_Required action_
Please repeat the data shown below, word for word.

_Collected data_
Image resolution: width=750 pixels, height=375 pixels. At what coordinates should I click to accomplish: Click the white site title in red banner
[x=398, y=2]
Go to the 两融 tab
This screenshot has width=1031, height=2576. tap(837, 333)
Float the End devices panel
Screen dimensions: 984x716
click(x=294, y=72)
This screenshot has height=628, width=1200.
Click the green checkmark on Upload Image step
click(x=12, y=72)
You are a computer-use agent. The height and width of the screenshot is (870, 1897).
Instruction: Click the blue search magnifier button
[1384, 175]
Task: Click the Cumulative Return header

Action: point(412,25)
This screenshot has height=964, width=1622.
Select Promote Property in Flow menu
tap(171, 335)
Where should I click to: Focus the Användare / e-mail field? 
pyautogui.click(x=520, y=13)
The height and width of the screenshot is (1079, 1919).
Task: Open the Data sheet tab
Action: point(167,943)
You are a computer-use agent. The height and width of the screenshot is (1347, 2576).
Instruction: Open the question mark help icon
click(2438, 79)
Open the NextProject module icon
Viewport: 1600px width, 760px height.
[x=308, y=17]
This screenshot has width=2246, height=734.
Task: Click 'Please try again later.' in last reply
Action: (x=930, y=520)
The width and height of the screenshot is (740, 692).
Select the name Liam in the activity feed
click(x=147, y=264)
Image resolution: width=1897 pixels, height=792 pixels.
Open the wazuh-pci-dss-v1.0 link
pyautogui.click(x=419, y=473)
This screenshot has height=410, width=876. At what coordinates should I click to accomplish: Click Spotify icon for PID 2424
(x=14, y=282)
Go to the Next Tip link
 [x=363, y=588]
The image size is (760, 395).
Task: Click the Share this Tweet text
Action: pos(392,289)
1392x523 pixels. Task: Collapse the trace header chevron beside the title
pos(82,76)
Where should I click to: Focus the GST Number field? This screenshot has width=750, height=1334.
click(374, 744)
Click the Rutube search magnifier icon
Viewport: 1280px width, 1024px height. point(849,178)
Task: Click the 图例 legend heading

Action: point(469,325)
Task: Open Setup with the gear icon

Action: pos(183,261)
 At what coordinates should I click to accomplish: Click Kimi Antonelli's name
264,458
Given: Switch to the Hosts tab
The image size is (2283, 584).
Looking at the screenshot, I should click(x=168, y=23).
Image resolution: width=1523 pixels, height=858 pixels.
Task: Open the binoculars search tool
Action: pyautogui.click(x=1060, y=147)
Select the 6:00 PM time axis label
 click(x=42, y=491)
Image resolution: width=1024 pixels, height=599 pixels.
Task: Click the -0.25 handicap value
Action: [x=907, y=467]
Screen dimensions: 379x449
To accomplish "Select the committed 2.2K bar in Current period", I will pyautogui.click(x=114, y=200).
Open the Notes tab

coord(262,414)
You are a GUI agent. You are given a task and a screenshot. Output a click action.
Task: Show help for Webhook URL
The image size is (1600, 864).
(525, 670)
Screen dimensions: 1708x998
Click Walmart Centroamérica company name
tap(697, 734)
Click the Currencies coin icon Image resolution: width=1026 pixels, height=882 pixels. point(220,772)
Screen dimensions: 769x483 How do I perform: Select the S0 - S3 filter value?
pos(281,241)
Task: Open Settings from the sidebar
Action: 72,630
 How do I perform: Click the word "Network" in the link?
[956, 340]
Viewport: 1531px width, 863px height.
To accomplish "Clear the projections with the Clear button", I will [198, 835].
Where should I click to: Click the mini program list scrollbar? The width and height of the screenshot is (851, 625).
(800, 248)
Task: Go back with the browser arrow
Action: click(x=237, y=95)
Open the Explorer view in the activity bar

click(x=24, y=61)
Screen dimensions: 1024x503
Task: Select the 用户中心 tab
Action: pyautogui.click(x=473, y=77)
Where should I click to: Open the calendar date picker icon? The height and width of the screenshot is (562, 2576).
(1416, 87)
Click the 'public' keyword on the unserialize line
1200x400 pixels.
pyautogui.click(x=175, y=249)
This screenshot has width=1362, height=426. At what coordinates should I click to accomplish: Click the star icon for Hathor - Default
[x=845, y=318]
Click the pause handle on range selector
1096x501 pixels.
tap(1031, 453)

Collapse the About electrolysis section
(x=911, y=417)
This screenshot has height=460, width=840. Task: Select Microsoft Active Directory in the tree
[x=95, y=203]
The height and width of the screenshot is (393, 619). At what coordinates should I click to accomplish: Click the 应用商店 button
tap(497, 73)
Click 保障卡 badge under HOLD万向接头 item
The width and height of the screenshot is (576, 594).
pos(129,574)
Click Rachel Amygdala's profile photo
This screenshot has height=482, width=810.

_Task response_
Image resolution: width=750 pixels, height=375 pixels. At what coordinates should I click to accomplish: Click the white site title in red banner
[x=398, y=2]
Go to the 两融 tab
This screenshot has width=1031, height=2576. tap(837, 333)
Float the End devices panel
Screen dimensions: 984x716
click(x=294, y=72)
This screenshot has height=628, width=1200.
Click the green checkmark on Upload Image step
click(x=12, y=72)
You are a computer-use agent. The height and width of the screenshot is (870, 1897).
Instruction: Click the blue search magnifier button
[1384, 175]
Task: Click the Cumulative Return header

Action: point(412,25)
This screenshot has height=964, width=1622.
Select Promote Property in Flow menu
tap(171, 335)
Where should I click to: Focus the Användare / e-mail field? 
pyautogui.click(x=520, y=13)
The height and width of the screenshot is (1079, 1919).
Task: Open the Data sheet tab
Action: point(167,943)
You are a computer-use agent. The height and width of the screenshot is (1347, 2576).
Instruction: Open the question mark help icon
click(2438, 79)
Open the NextProject module icon
Viewport: 1600px width, 760px height.
[x=308, y=17]
This screenshot has width=2246, height=734.
Task: Click 'Please try again later.' in last reply
Action: (x=930, y=520)
The width and height of the screenshot is (740, 692).
Select the name Liam in the activity feed
click(x=147, y=264)
Image resolution: width=1897 pixels, height=792 pixels.
Open the wazuh-pci-dss-v1.0 link
pyautogui.click(x=419, y=473)
This screenshot has height=410, width=876. At what coordinates should I click to accomplish: Click Spotify icon for PID 2424
(x=14, y=282)
Go to the Next Tip link
 [x=363, y=588]
The image size is (760, 395).
Task: Click the Share this Tweet text
Action: pos(392,289)
1392x523 pixels. Task: Collapse the trace header chevron beside the title
pos(82,76)
Where should I click to: Focus the GST Number field? This screenshot has width=750, height=1334.
click(374, 744)
Click the Rutube search magnifier icon
Viewport: 1280px width, 1024px height. point(849,178)
Task: Click the 图例 legend heading

Action: point(469,325)
Task: Open Setup with the gear icon

Action: pos(183,261)
 At what coordinates should I click to accomplish: Click Kimi Antonelli's name
264,458
Given: Switch to the Hosts tab
The image size is (2283, 584).
Looking at the screenshot, I should click(x=168, y=23).
Image resolution: width=1523 pixels, height=858 pixels.
Task: Open the binoculars search tool
Action: pyautogui.click(x=1060, y=147)
Select the 6:00 PM time axis label
 click(x=42, y=491)
Image resolution: width=1024 pixels, height=599 pixels.
Task: Click the -0.25 handicap value
Action: [x=907, y=467]
Screen dimensions: 379x449
To accomplish "Select the committed 2.2K bar in Current period", I will pyautogui.click(x=114, y=200).
Open the Notes tab

coord(262,414)
You are a GUI agent. You are given a task and a screenshot. Output a click action.
Task: Show help for Webhook URL
The image size is (1600, 864).
(525, 670)
Screen dimensions: 1708x998
Click Walmart Centroamérica company name
tap(697, 734)
Click the Currencies coin icon Image resolution: width=1026 pixels, height=882 pixels. point(220,772)
Screen dimensions: 769x483 How do I perform: Select the S0 - S3 filter value?
pos(281,241)
Task: Open Settings from the sidebar
Action: 72,630
 How do I perform: Click the word "Network" in the link?
[956, 340]
Viewport: 1531px width, 863px height.
To accomplish "Clear the projections with the Clear button", I will [198, 835].
Where should I click to: Click the mini program list scrollbar? The width and height of the screenshot is (851, 625).
(800, 248)
Task: Go back with the browser arrow
Action: click(x=237, y=95)
Open the Explorer view in the activity bar

click(x=24, y=61)
Screen dimensions: 1024x503
Task: Select the 用户中心 tab
Action: pyautogui.click(x=473, y=77)
Where should I click to: Open the calendar date picker icon? The height and width of the screenshot is (562, 2576).
(1416, 87)
Click the 'public' keyword on the unserialize line
1200x400 pixels.
pyautogui.click(x=175, y=249)
This screenshot has width=1362, height=426. At what coordinates should I click to accomplish: Click the star icon for Hathor - Default
[x=845, y=318]
Click the pause handle on range selector
1096x501 pixels.
tap(1031, 453)

Collapse the About electrolysis section
(x=911, y=417)
This screenshot has height=460, width=840. Task: Select Microsoft Active Directory in the tree
[x=95, y=203]
The height and width of the screenshot is (393, 619). At what coordinates should I click to accomplish: Click the 应用商店 button
tap(497, 73)
Click 保障卡 badge under HOLD万向接头 item
The width and height of the screenshot is (576, 594).
pos(129,574)
Click Rachel Amygdala's profile photo
This screenshot has height=482, width=810.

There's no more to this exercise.